---------- DOCUMENT SEGMENT

Is it easy to invest via Momentum?

Clearly not, there is no easy and high-performing investment, and the Momentum strategy is no exception.
Ego vs. Algo
As mentioned earlier, investing through a Momentum strategy means entering positions too late when buying (after a minimum increase has occurred) and selling too late (once the increase has ended).
For example, the Spanish stock ROVI, bought at the end of December 2023 as part of the 5-stock Europe portfolio and sold at the end of August 2024, generated a profit of more than 30%, which seems quite interesting at first glance.
But if we take a closer look by graphing the price movement in hindsight, we could think that this investment started too late and ended too late.

Indeed, the ideal would have been to buy at the beginning of November and sell at the end of May, which would have resulted in about 80% increase over 6 months, compared to just a 30% increase over 8 months here.

--------------------
---------- DATA EXCERPTS

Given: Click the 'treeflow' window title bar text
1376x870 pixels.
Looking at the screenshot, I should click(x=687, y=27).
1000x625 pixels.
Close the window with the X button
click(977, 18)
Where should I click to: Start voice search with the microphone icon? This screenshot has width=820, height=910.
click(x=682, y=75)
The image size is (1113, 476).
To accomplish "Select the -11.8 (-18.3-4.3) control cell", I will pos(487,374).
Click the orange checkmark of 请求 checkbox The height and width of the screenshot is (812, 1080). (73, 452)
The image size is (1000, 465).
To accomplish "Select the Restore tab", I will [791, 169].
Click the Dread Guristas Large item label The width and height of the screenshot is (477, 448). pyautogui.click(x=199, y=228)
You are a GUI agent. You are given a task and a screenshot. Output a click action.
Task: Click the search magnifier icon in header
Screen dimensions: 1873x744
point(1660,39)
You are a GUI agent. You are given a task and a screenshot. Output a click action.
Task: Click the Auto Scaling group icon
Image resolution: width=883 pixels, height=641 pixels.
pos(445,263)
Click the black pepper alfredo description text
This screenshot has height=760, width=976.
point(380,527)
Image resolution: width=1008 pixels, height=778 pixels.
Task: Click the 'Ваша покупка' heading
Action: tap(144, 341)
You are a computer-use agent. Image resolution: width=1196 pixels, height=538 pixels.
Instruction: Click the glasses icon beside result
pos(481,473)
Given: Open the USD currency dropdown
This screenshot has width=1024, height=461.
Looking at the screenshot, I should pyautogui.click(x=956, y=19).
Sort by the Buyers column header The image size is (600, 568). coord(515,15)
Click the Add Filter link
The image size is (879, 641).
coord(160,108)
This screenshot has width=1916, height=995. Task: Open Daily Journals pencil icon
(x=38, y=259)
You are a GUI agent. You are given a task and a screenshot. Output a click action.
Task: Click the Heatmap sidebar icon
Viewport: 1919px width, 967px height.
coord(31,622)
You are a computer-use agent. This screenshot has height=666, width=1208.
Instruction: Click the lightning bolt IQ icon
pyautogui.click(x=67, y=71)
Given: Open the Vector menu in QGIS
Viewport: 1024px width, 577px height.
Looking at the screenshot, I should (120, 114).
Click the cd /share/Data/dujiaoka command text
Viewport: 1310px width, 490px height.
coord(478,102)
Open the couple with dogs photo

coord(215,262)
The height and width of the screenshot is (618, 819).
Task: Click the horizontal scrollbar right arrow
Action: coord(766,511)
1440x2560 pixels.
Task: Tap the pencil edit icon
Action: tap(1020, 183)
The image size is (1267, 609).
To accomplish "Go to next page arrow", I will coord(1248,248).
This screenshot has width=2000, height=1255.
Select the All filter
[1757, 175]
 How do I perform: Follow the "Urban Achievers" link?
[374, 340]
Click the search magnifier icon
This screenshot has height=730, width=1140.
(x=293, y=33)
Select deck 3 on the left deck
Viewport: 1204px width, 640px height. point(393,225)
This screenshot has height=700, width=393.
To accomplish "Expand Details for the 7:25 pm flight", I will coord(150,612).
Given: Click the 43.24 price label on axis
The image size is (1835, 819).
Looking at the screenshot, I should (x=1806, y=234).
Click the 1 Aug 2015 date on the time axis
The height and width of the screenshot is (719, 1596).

--------------------

> **ACTIONS TO TAKE**:
1. Reproduce the section of the Momentum investing text that begins at the words "Ego vs. Algo" and stops after the words "ended too late.".
2. List every point in time (a month or a time of year) that the Momentum investing text names as a moment for buying or selling.

> **RESPONSES BY TASK**:
1.
Ego vs. Algo
As mentioned earlier, investing through a Momentum strategy means entering positions too late when buying (after a minimum increase has occurred) and selling too late (once the increase has ended).
For example, the Spanish stock ROVI, bought at the end of December 2023 as part of the 5-stock Europe portfolio and sold at the end of August 2024, generated a profit of more than 30%, which seems quite interesting at first glance.
But if we take a closer look by graphing the price movement in hindsight, we could think that this investment started too late and ended too late.

2.
- end of December 2023
- end of August 2024
- beginning of November
- end of May